Le père Jerum ronchonna.

— Humpf… Ainsi vous trouvez des excuses à ces païens.

— Je ne cherche d’excuses à personne, se défendit le Conteur. Je tenais simplement à exposer une évidence : les ressentiments que vous nourrissez à leur égard sont très similaires à ceux qu’ils nourrissent pour vous.

— C’est encore plus triste que l’histoire du Chevalier au Lys et de sa dame, soupira Tylda. Ils ne demandaient qu’à s’aimer.

Elle échangea un regard chargé d’émotion avec Blandin. Un regard un peu trop long pour être parfaitement innocent.

Endriksen fourgonna un coup le foyer, puis appuya ses deux mains calleuses sur le tisonnier. Dans ses paluches, la tige d’acier ressemblait à un fétu de paille.

— C’est ce qui arrive quand on attire l’attention du mauvais seigneur, grommela-t-il.
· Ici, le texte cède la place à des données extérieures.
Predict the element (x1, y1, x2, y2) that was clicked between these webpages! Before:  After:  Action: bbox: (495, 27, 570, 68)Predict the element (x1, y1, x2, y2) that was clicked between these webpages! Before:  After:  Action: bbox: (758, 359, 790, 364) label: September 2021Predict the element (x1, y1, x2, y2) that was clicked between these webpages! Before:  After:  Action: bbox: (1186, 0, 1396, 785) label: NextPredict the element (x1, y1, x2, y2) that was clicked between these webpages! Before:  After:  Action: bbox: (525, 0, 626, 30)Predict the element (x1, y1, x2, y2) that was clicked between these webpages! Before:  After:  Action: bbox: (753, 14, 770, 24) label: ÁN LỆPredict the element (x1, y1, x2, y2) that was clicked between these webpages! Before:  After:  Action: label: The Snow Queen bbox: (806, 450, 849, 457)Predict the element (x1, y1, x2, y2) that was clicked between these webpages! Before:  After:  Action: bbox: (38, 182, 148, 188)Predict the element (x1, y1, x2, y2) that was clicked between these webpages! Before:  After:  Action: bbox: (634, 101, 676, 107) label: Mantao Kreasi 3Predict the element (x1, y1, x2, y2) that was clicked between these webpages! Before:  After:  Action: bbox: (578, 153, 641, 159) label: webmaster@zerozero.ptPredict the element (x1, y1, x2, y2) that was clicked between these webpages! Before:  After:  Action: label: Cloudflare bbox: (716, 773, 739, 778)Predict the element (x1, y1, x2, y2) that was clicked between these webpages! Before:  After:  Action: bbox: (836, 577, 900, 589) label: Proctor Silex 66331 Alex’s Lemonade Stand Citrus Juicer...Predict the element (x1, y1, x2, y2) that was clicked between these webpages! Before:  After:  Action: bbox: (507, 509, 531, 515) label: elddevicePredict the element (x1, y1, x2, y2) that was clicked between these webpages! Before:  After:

Au final, c’est cette loi-là qui prévaut, la loi qui régit les rapports entre celui qui règne et celui qui courbe l’échine. On vaudra jamais mieux que du crottin de cheval, pour ces messieurs.

— On n’est pas tous pareils, rétorqua Mikken, un peu vexé.

— Ha ha, on n’est pas tous pareils, s’esclaffa de nouveau Vieux Tedd…

— Quoi ? Qu’est-ce qu’y a encore ?

— Le Vieux veut simplement dire que t’es que du crottin, toi aussi, expliqua le soldat. Tu ne comptes pas. Qui se soucie de ton Trou ? » La remarque et ses implications graveleuses provoquèrent quelques ricanements. « Mais ceux qui ont véritablement du pouvoir tiennent nos vies entre leurs mains. S’ils décident de serrer la poigne, elles sont broyées. J’en sais quelque chose.

Il agita sa jambe de bois et la reposa avec un choc qui fit trembler le plancher.

— Que s’est-il passé ?

— La perte de la jambe, c’est rien. La boucherie habituelle. Juste que cette fois-là, ben c’était mon tour. Mais ce qui me fout vraiment en rogne, c’est qu’après quinze ans de bons et loyaux services, on m’a préféré un jeune bleu fier comme un paon, moins abîmé, et surtout mieux né. On aurait aussi bien pu me laisser crever sur le champ de bataille, finalement. Un soldat sans solde, ça ne fait pas long feu.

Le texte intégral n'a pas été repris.